VOTRE TÂCHE » Rédigez la suite du texte sur les ouvriers viticoles de la région du Cap, à partir de sa dernière phrase.

PASSAGE DU TEXTE »
◆ ◆ ◆
Les propriétaires emploient des méthodes fortes pour renvoyer les travailleurs et leur famille.

Ils commencent par les intimider pour les empêcher d’adhérer à un syndicat, puis ils les menacent de « mécaniser » leur métier.

D’autre part, les recruteurs amènent dans les vignes des travailleurs saisonniers, à qui l’on propose rarement des contrats à long terme.

C’est ce qui a récemment provoqué des violences contre les migrants, y compris dans d’autres régions d’Afrique du Sud.

Il arrive que des employés locaux agressent des travailleurs immigrants africains. Ils les accusent de faire baisser les salaires et de réduire à néant les actions revendicatives. Des meurtres, des lynchages et d’autres agressions mortelles sont signalés pendant les grèves.

 

Corruption

Solomon ajoute par ailleurs que 70 % des femmes qui travaillent dans les vignes sont des saisonnières.

Les jeunes paient des pots-de-vin s’élevant à 400 ZAF (39 USD) aux recruteurs afin d’obtenir des emplois dans les vignes, pour faire sécher le raisin, vendanger ou semer.

Pour couronner le tout, les ouvriers viticoles de la région du Cap ont une faible représentation syndicale. Seulement 3 % des travailleurs sont syndiqués, précise Tlako.

Dans la région viticole marquée par la violence de De Doorns, qui compte 180 exploitations, il n’y a pas un seul syndicat pour négocier au nom des travailleurs.

Les syndicats sud-africains sont plus actifs dans le lucratif secteur minier, où les travailleurs sont mieux organisés, mieux payés et, par conséquent, plus à même de payer des cotisations syndicales.

À De Doorns, pendant la grève de janvier 2013, les travailleurs ont déploré l’absence du COSATU, le plus grand syndicat d’Afrique du Sud, et celle du syndicat de diverses catégories de travailleurs du monde rural Commercial Stevedore Agricultural and Allied Workers Union.

Seuls l’organisme Surplus People’s Project et le syndicat des travailleurs des transports South African Transport & Allied Workers Union ont créé des comités de travailleurs dans les exploitations viticoles rurales.

Tony Enhrenreich, le secrétaire du COSATU pour le district du Cap, se dit préoccupé par les grèves sauvages de la région.

« C’est lorsque les travailleurs entreprennent eux-mêmes une action revendicative sans orientation ni conseil que le danger se profile… ils ne comprennent pas les paramètres de la loi ».

« Nous ne voulons pas d’un deuxième Marikana », dit-il en rappelant le massacre des 34 travailleurs des mines de platine en 2012 à Rustenburg, lors duquel la rivalité syndicale aurait joué un rôle mineur.
◆ ◆ ◆
DONNÉES FOURNIES »
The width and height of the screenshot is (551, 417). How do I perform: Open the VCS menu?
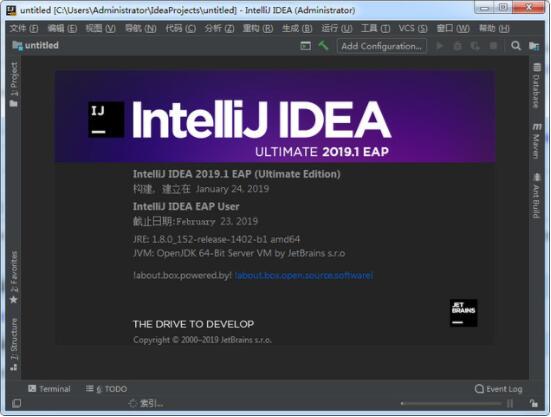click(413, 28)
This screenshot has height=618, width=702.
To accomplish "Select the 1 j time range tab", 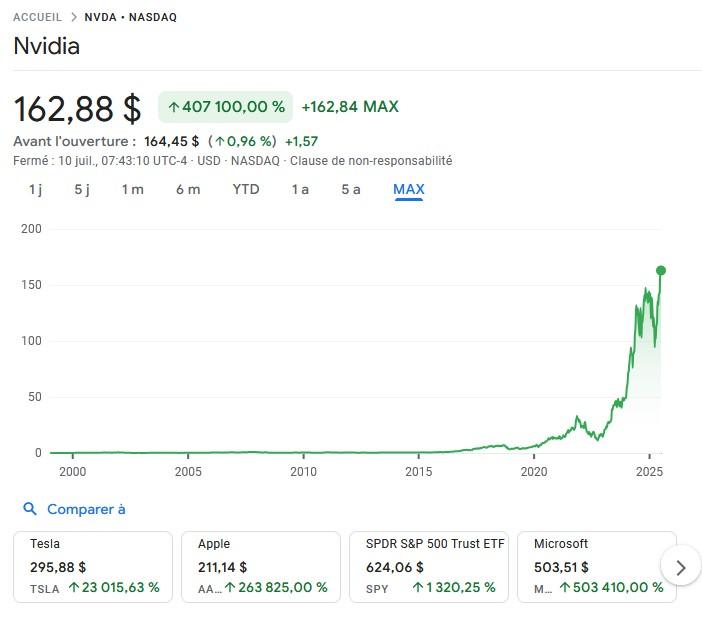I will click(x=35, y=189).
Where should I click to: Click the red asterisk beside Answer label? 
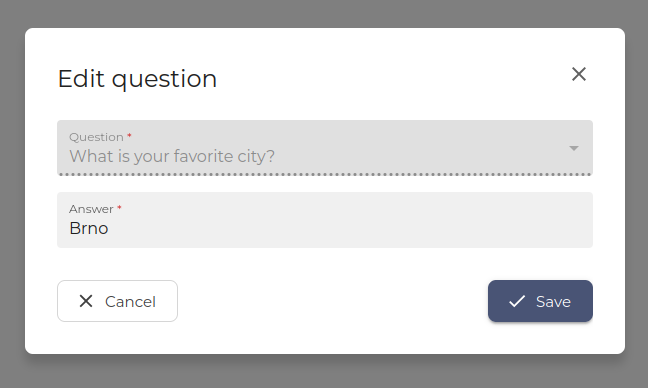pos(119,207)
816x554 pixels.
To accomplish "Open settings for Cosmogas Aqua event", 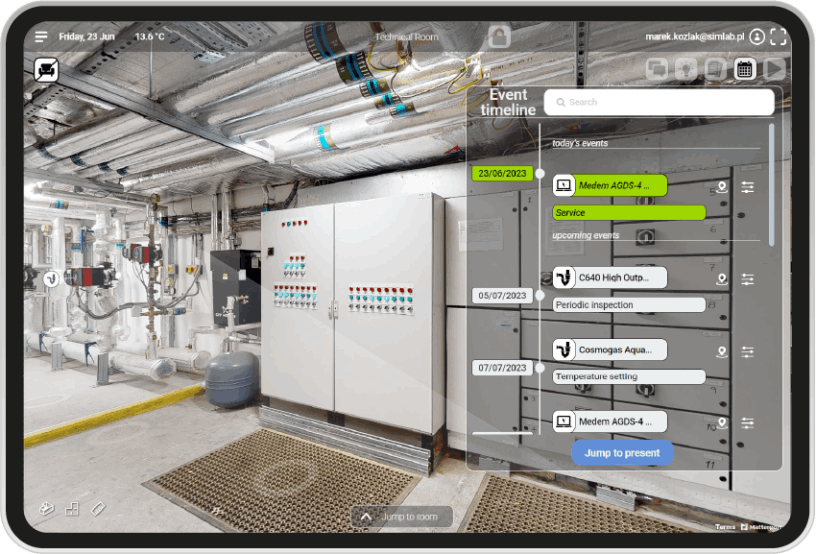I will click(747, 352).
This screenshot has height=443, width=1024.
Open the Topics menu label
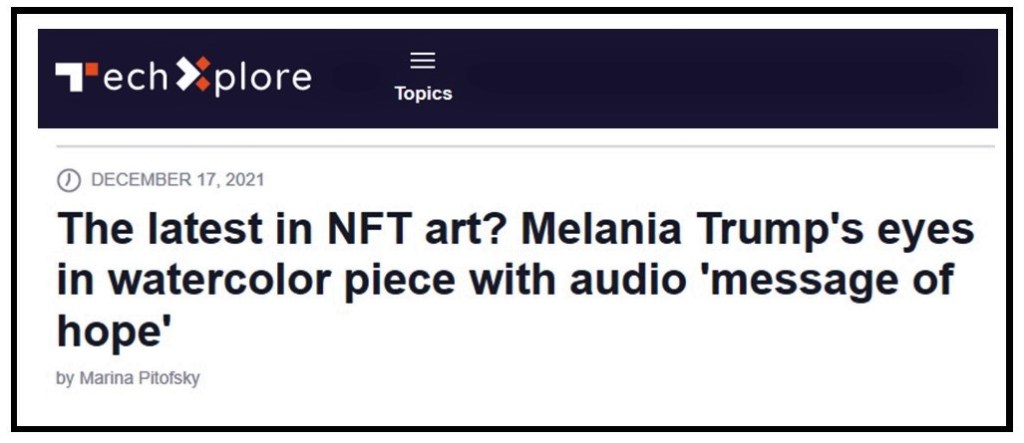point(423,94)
◆ ◆ ◆
RÉPONSE À L'EXERCICE »
Encouragés par l’incapacité des travailleurs à se syndiquer, les propriétaires facturent l’électricité, les loyers, l’eau et la nourriture de leurs employés à des prix exorbitants. Mais les propriétaires se défendent.

Ils disent que les frais de carburant, d’eau et d’électricité ont fortement augmenté en Afrique du Sud, et que les temps sont durs.

D’après l’organisme South African Wine Industry and Information Systems, il y avait 3596 producteurs de vin en 2015 contre le nombre record de 4515 en 1999. Et de nombreux propriétaires-récoltants ont vu chuter leurs bénéfices nets.

Les syndicats ne sont pas d’accord. « Les bénéfices sont plus élevés que jamais dans le secteur vinicole, il y a de bonnes récoltes », réfute Rene Piko, économiste spécialisé dans l’étude du travail pour FAWU, qui cite les propos tenus dans des rapports de VinPro et de Wine Tech.

Il y a cependant une lueur d’espoir dans les exploitations viticoles, avec l’exemple de la propriété Solms-Delta.

Dans cette exploitation, en 2007, l’initiative Wijn de Caab Trust a été mise en place pour accélérer la réforme agraire, améliorer l’éducation, la santé et les emplois des ouvriers viticoles et de leurs enfants.

Deux exploitations ont été placées en garantie pour permettre aux travailleurs d’en acquérir une troisième.

Les travailleurs détiennent 33 % des parts de Solms-Delta et tous les employés ont le droit de profiter des bénéfices. Les travailleurs sont formés à d’autres emplois que le travail de la terre.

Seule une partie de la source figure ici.